Initial reports indicated that Echeverria’s handlebars may have been forced to the right of the road and scraped the side of a parked vehicle, but Huelsen said that theory has since been refuted.
Susan Cosentino, whose husband owns Cosentino’s Fresh Flower Market, was working at her husband’s shop when the collision occurred in front of the business.
She was one of several people who called 911 in the aftermath of the accident and described the scene as “surreal.”
“It was a tragic accident,” Cosentino said. “Our heart and our prayers go out to the victim, her family and the bus driver. My heart hurts for them.”
After news of Echeverria’s death, the L.A. County Bicycle Coalition issued a statement pointing out the highway’s dangers and a lack of safety for pedestrians and cyclists.
“Outdated road design, inconsistent shoulders, and high motor vehicle speeds are a perilous combination for people walking or riding along the highway,” the coalition wrote. “LACBC calls on all jurisdictions to cooperate in providing a safe, continuous bikeway along the Pacific Coast Highway so that all people can enjoy its scenic beauty.”
The same stretch of highway was the scene of a similarly fatal crash in 2005. Two male cyclists, Scott Bleifer and Stanislav Ionov, were killed in 2005 when a catering truck struck them from behind. Concrete rails installed with a state permit for construction of the Malibu Jewish Center and Synagogue had blocked off the shoulder, forcing the two men into the right-hand traffic lane.
Traffic Sgt. Philip Brooks acknowledged the dangers cyclists face on PCH and said he supports safety improvements, but is skeptical as to how or when those changes might occur.
“I do advocate modifications to the highway,” Brooks said. “Taking away the wide median and putting in a center barrier—that would give you more space for bike lanes. No one is spending money to make the improvements though.”

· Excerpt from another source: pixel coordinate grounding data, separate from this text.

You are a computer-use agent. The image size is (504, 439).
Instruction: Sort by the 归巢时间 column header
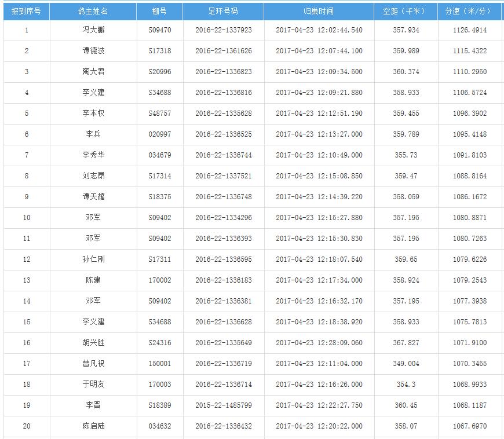tap(319, 12)
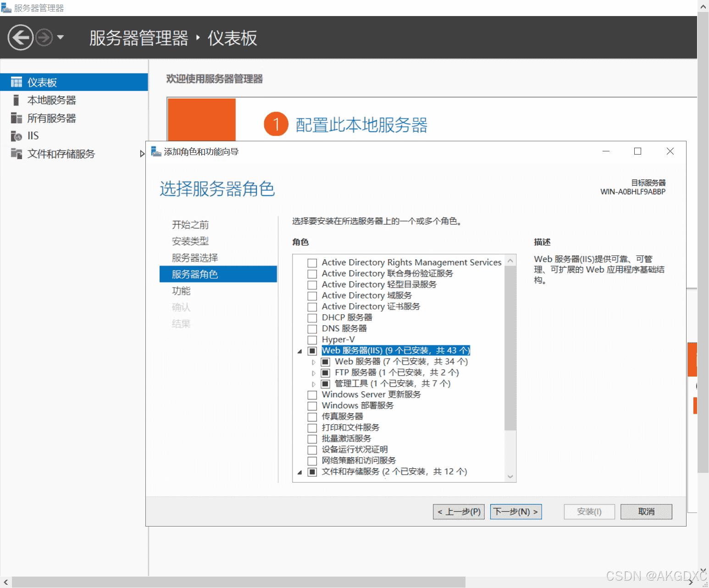This screenshot has height=588, width=709.
Task: Click the File and Storage Services (文件和存储服务) icon
Action: [17, 154]
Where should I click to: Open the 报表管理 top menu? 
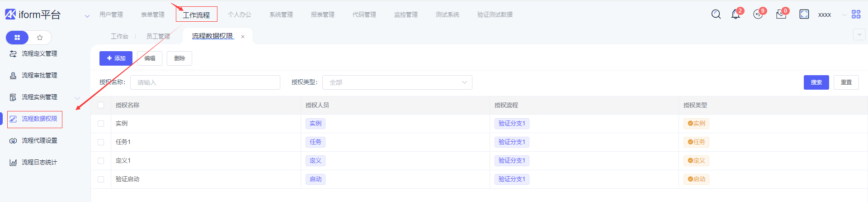(x=322, y=14)
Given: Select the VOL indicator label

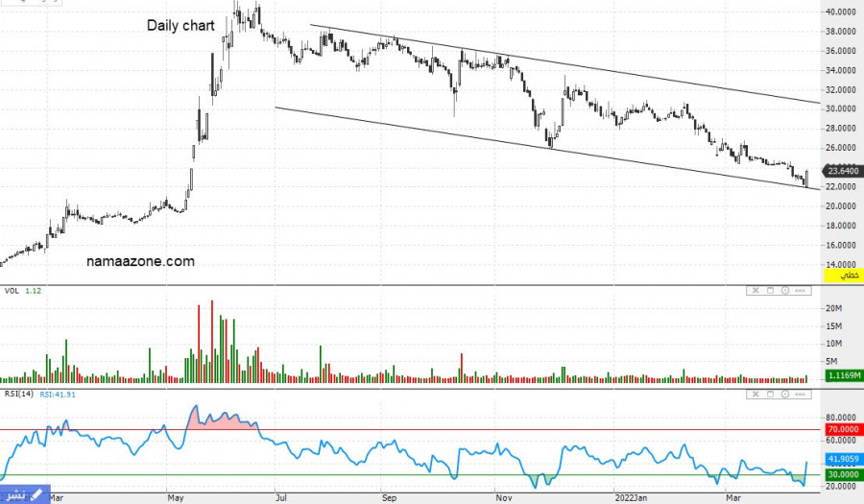Looking at the screenshot, I should point(12,290).
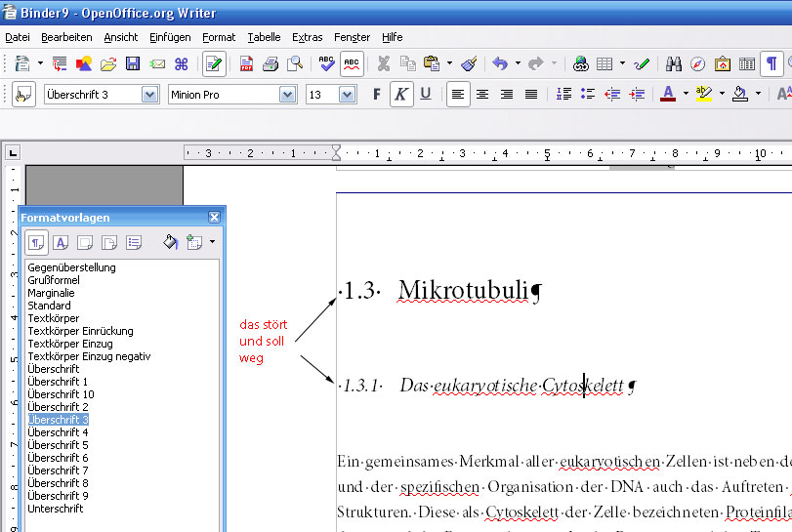Open the Tabelle menu
The width and height of the screenshot is (792, 532).
[x=264, y=37]
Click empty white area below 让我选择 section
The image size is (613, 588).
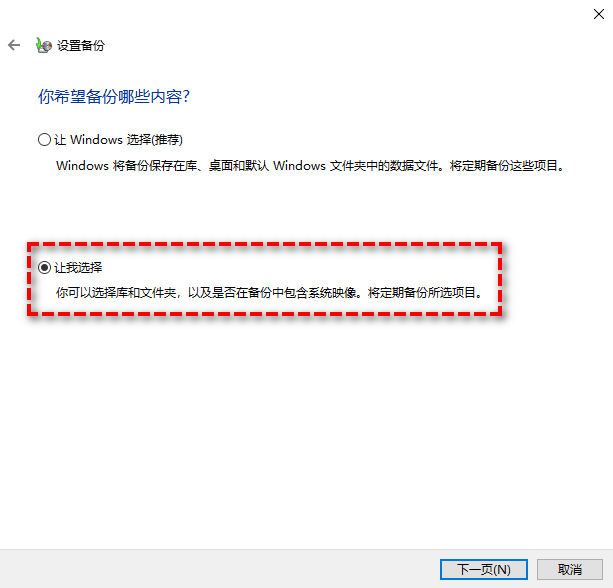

The City of Malibu is currently in the design stage of a project to build a bike lane on PCH from Busch Drive to the western city limit. The city is also conducting a PCH Safety Study, via a $375,000 grant from Caltrans, to prioritize safety improvements needed along the highway. However, there is currently no project in the works to specifically improve the stretch on which Echeverria, Ionov and Bleifer died.
Echeverria was heavily involved in charity cycling and triathlon races and was one exam away from becoming a licensed architect, according to her friend Brad Hall. She was training for an upcoming triathlon competition and was known for her work with Ironteam competitions and the Leukemia and Lymphoma Society’s triathlon team.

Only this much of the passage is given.